> [Excerpt]:
[Start of Attachment]

Tier1 Operations Report 2009-11-04

From GridPP Wiki
Jump to: navigation, search

RAL Tier1 Operations Report for 4th November 2009.

This is a review of issues since the last meeting on 28th October.

Current operational status and issues.

  • We have a current (midday on Wednesday 4th) problem with inbound transfers from Tier2s. Outbound traffic, along with inbound traffic from T0 and T1s (except NDGF) is working OK. It appears to be a networking problem.
  • There is an ongoing problem with the tape system, the hardware engineer has been working on this. This has caused a migration backlog in Castor which should clear once the hardware issues are resolved.
  • WMS03 Outage from 30-Oct to 5-Nov. To enable hot-swappable disks.
  • The main ongoing issue is the investigations into the cause of the problems with the databases behind the Castor service. Work continues around improving the resilience and recovery options for the current temporary arrangement. In parallel work has been going on to identify the fault, but this has still not concluded. Two of the (problematic) disk arrays will be set-up in the 'LPD' room in R89 and certification tests run on them. This is with a view to getting services back onto these systems if/when confidence is regained.
  • Air Conditioning Problems. The air conditioning has worked OK for many weeks. However, we continue to track the underlying issues that led to the outages a couple of months ago. Planned work includes enabling the chillers to be restarted automatically. This will mitigate the effect of any restart of the BMS which currently halts the system.
  • Condensation water dripping into the tape robot: This also continues to be followed up. Gravity drains were installed for condensers in the first floor atrium. These are single pieces of pipe (no joins) to the outside of the building. Where these will connect under the chillers there will be a drip tray installed (currently being manufactured). Water detectors have been installed beneath both condensers and connected to alarms. The location of these will be adjusted once the new drip trays are in place. The chillers will remain off until this work is completed.

[End of Attachment]

> [Exercise tasks]:
a) Can you extract, word for word, the stretch of the operations report from "Current operational status" through "a networking problem."?
b) How would the operations report continue? Write the next part, starting after its last sentence.

[Pixel coordinate grounding data]
[Start of Attachment]

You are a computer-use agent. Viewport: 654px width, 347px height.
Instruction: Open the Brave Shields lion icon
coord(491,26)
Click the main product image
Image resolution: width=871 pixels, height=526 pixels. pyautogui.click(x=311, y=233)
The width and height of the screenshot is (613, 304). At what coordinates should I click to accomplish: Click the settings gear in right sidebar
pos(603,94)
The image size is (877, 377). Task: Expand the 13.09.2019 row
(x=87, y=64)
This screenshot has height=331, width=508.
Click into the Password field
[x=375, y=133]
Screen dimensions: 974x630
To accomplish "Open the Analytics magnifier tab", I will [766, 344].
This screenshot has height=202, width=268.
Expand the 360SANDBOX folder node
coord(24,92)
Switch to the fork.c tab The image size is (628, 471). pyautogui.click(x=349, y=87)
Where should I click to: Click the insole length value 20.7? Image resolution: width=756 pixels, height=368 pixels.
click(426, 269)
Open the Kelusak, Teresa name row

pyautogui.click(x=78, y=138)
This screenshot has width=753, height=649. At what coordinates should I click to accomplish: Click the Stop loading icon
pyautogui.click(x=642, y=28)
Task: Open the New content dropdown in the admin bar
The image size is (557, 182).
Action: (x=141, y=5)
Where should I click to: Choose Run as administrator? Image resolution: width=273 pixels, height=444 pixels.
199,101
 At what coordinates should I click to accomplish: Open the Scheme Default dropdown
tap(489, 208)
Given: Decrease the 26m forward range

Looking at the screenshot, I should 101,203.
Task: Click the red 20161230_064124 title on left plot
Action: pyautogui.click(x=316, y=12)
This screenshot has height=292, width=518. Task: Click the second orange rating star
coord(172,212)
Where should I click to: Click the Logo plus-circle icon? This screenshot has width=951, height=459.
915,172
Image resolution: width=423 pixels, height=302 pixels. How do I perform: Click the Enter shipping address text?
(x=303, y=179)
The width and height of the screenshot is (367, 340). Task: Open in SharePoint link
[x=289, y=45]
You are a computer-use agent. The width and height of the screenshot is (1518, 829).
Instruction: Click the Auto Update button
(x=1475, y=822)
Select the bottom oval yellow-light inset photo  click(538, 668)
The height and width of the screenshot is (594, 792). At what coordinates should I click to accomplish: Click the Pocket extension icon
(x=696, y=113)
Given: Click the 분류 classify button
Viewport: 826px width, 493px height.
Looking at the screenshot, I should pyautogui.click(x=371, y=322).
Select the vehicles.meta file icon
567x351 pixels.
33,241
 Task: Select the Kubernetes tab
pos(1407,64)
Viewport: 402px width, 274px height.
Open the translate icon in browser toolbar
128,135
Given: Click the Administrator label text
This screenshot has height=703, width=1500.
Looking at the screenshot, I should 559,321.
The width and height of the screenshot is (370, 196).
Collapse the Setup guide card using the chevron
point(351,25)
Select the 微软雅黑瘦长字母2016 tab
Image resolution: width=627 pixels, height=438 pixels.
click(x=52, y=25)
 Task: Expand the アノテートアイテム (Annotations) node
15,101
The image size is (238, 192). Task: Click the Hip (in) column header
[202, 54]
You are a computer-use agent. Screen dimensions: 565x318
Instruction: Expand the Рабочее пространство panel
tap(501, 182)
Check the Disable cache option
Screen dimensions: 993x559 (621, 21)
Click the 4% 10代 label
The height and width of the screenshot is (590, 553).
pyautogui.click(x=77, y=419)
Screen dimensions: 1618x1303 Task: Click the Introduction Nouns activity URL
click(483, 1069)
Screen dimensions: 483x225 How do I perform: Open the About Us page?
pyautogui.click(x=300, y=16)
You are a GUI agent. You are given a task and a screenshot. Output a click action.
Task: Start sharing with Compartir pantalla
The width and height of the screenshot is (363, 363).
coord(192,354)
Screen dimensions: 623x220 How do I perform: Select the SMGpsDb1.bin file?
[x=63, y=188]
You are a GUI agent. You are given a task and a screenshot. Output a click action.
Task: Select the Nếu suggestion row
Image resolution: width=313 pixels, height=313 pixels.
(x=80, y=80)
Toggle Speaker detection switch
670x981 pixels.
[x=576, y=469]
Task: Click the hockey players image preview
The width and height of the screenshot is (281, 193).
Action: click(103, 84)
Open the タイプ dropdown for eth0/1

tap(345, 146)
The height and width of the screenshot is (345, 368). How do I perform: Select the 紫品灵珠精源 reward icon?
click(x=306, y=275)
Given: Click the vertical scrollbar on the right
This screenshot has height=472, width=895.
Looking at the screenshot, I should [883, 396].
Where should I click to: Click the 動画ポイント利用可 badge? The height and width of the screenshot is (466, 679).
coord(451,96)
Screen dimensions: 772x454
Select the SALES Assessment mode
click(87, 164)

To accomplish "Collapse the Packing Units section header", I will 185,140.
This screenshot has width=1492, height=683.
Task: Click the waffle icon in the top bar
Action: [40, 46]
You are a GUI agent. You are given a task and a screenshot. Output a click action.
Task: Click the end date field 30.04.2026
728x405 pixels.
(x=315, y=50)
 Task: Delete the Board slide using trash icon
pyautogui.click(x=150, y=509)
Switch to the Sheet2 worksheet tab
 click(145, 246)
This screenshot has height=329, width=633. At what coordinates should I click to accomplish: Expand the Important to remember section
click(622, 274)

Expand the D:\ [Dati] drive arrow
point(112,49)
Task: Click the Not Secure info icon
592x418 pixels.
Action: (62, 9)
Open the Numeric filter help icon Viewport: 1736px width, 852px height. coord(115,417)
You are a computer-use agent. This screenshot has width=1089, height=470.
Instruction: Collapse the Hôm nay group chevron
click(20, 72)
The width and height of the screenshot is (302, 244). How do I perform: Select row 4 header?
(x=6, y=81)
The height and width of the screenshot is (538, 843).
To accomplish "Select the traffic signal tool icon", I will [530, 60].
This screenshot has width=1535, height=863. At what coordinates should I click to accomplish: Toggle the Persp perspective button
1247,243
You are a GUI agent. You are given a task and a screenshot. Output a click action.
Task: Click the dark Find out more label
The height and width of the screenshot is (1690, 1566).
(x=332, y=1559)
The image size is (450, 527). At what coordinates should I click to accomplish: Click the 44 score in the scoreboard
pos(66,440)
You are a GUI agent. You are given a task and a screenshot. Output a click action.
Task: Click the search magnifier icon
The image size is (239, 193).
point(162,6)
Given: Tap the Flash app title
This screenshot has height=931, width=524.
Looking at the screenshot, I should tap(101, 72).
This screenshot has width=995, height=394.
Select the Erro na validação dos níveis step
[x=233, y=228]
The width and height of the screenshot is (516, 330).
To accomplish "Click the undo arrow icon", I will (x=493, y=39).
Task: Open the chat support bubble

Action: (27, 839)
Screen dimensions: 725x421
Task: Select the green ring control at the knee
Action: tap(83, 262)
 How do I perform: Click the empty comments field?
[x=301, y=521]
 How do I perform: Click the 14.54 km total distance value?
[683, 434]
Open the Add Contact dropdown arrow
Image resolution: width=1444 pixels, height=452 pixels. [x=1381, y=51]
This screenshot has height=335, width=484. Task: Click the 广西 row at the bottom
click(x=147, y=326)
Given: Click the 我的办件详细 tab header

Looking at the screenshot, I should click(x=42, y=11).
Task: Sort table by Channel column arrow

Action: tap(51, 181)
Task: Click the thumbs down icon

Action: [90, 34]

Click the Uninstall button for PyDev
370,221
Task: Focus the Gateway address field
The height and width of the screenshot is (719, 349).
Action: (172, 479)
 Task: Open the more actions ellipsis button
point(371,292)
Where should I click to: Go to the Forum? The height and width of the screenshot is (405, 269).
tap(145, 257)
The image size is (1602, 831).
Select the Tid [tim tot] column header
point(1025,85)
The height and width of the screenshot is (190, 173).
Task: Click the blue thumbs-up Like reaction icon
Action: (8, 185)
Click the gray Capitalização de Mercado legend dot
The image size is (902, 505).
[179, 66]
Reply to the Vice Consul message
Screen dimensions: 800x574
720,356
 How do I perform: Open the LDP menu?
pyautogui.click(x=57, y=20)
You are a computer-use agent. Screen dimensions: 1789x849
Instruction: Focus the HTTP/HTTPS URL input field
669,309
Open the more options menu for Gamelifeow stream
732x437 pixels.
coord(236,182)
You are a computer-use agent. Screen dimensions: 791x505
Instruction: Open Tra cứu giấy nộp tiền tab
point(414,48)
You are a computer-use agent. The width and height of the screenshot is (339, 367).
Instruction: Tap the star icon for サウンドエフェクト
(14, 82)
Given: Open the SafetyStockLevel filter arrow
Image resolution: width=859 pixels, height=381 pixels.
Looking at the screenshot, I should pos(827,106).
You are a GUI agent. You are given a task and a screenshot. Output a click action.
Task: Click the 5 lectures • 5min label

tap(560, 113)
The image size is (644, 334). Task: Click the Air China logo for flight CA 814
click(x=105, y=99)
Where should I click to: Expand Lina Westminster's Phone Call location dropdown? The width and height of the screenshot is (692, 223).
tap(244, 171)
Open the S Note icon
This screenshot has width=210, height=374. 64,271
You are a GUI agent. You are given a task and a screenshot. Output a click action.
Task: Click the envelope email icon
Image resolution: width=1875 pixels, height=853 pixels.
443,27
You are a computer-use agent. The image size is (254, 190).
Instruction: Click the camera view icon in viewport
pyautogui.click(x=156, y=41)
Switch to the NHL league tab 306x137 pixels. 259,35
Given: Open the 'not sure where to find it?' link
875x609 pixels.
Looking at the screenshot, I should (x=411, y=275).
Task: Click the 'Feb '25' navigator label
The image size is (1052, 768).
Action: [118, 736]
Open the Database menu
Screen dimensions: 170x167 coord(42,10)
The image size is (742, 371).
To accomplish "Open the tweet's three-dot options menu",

[End of Attachment]

> [List of answers]:
a)
Current operational status and issues.

  • We have a current (midday on Wednesday 4th) problem with inbound transfers from Tier2s. Outbound traffic, along with inbound traffic from T0 and T1s (except NDGF) is working OK. It appears to be a networking problem.

b)
  • Swine ‘Flu. As previously reported: We continue to track this and ensure preparations are in place should significant portion of our staff be away or have to work offsite. We note the numbers are increasing nationally, and that a vaccine is now available.

Review of Issues during week 28th October to 4th November.

  • 28/10: 13:15: Problem on the Castor ‘GEN’ instance (srm-alice, hone, ilc, minos, mice).Caused by problem on the database behind the GEN instance SRM.
  • 28/10: There was a GGUS ticket from LHCb about very slow transfers from PIC to RAL. The problem went away between 23:00 – midnight.
  • 30/10 - 2/11: Disk server gdss168 (Part of Atlas MCDISK) unavailable over weekend.

Advanced warning:

The following have not yet been announced in the GOC DB:

  • 10-Nov (09:00 - 12:00) At Risk on LFC/FTS for investigation into fibrechannel switch problems.
  • 10-Nov (09:00 - 13:00) At Risk on Castor for quarterly Oracle patches to be applied.
  • 11-Nov (09:00 - 13:00) At Risk on 3D databases for quarterly Oracle patches to be applied.

Table showing entries in GOC DB starting between 28th October and 4th November.

Service Scheduled? Outage/At Risk Start End Duration Reason
lcgwms03 SCHEDULED OUTAGE 30/10/2009 09:00 05/11/2009 16:00 6 days, 7 hours Outage for making the disks on the host hotswappable. This includes time for draining beforehand and subsequent re-installation.
srm-alice, srm-dteam, srm-hone, srm-ilc, srm-mice, srm-minos, ce.ngs, lcgce02, ce.ngs UNSCHEDULED OUTAGE 28/10/2009 13:17 28/10/2009 14:31 1 hour and 14 minutes Problems on the SRM for the Castor 'GEN' instance. Under investigation.